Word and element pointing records
════
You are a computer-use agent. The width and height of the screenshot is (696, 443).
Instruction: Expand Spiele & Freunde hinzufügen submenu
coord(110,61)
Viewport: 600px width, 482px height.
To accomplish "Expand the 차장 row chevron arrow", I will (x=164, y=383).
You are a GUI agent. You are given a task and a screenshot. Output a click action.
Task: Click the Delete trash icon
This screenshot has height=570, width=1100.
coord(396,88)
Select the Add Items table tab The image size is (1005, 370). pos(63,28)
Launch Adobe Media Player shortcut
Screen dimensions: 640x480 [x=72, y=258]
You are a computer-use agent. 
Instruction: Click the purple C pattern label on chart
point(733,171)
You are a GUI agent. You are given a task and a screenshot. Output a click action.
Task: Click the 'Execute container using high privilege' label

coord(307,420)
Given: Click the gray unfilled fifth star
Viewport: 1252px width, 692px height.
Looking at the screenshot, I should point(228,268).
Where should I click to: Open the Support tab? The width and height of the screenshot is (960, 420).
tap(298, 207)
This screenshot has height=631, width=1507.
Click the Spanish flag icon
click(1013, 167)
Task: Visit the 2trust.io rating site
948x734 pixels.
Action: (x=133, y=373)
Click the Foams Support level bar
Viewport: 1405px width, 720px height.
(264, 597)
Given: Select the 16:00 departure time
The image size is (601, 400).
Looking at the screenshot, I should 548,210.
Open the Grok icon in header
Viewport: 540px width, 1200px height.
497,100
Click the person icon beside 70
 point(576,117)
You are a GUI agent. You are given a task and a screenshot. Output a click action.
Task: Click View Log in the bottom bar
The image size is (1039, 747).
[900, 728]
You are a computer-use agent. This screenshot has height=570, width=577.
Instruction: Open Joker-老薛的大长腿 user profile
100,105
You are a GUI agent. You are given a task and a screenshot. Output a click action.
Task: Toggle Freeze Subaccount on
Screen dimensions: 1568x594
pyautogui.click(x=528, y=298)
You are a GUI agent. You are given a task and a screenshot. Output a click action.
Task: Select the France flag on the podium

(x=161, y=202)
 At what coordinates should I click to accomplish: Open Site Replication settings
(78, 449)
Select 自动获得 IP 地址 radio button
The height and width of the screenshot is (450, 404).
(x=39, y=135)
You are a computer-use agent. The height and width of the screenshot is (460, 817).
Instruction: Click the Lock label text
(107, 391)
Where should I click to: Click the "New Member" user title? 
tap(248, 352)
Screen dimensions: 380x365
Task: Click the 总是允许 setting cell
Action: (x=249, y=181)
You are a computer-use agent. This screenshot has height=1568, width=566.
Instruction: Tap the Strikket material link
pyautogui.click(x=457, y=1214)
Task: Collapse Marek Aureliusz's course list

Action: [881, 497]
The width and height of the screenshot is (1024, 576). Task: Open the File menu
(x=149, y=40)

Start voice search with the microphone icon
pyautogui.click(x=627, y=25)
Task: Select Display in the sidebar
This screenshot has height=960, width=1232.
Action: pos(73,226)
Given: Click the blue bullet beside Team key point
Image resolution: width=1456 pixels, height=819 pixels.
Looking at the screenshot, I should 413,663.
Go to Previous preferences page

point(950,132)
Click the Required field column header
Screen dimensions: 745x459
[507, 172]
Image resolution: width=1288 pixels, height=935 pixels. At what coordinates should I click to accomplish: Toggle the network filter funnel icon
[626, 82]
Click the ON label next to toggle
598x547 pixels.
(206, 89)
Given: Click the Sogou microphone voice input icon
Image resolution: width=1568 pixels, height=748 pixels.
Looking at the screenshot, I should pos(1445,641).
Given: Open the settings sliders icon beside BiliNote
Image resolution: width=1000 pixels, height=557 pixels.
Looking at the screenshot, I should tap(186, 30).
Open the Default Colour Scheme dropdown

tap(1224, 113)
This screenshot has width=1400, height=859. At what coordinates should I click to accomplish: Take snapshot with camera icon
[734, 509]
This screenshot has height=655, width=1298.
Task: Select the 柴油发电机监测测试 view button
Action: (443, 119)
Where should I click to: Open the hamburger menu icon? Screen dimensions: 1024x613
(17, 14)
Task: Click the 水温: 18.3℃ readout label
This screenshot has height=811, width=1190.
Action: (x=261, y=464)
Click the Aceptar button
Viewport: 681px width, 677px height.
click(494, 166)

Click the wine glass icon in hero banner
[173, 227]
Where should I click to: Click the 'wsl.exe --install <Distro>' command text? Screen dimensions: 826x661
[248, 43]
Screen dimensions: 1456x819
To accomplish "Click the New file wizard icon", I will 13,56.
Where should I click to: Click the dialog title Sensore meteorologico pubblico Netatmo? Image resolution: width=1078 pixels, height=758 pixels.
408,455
════
_Written request_: Please copy the part of the records that runs from their start through the line containing "tap(298, 207)", including that line, with every line reproduced unchanged.

_Expected output_:
You are a computer-use agent. The width and height of the screenshot is (696, 443).
Instruction: Expand Spiele & Freunde hinzufügen submenu
coord(110,61)
Viewport: 600px width, 482px height.
To accomplish "Expand the 차장 row chevron arrow", I will (x=164, y=383).
You are a GUI agent. You are given a task and a screenshot. Output a click action.
Task: Click the Delete trash icon
This screenshot has height=570, width=1100.
coord(396,88)
Select the Add Items table tab The image size is (1005, 370). pos(63,28)
Launch Adobe Media Player shortcut
Screen dimensions: 640x480 [x=72, y=258]
You are a computer-use agent. 
Instruction: Click the purple C pattern label on chart
point(733,171)
You are a GUI agent. You are given a task and a screenshot. Output a click action.
Task: Click the 'Execute container using high privilege' label

coord(307,420)
Given: Click the gray unfilled fifth star
Viewport: 1252px width, 692px height.
Looking at the screenshot, I should point(228,268).
Where should I click to: Open the Support tab? The width and height of the screenshot is (960, 420).
tap(298, 207)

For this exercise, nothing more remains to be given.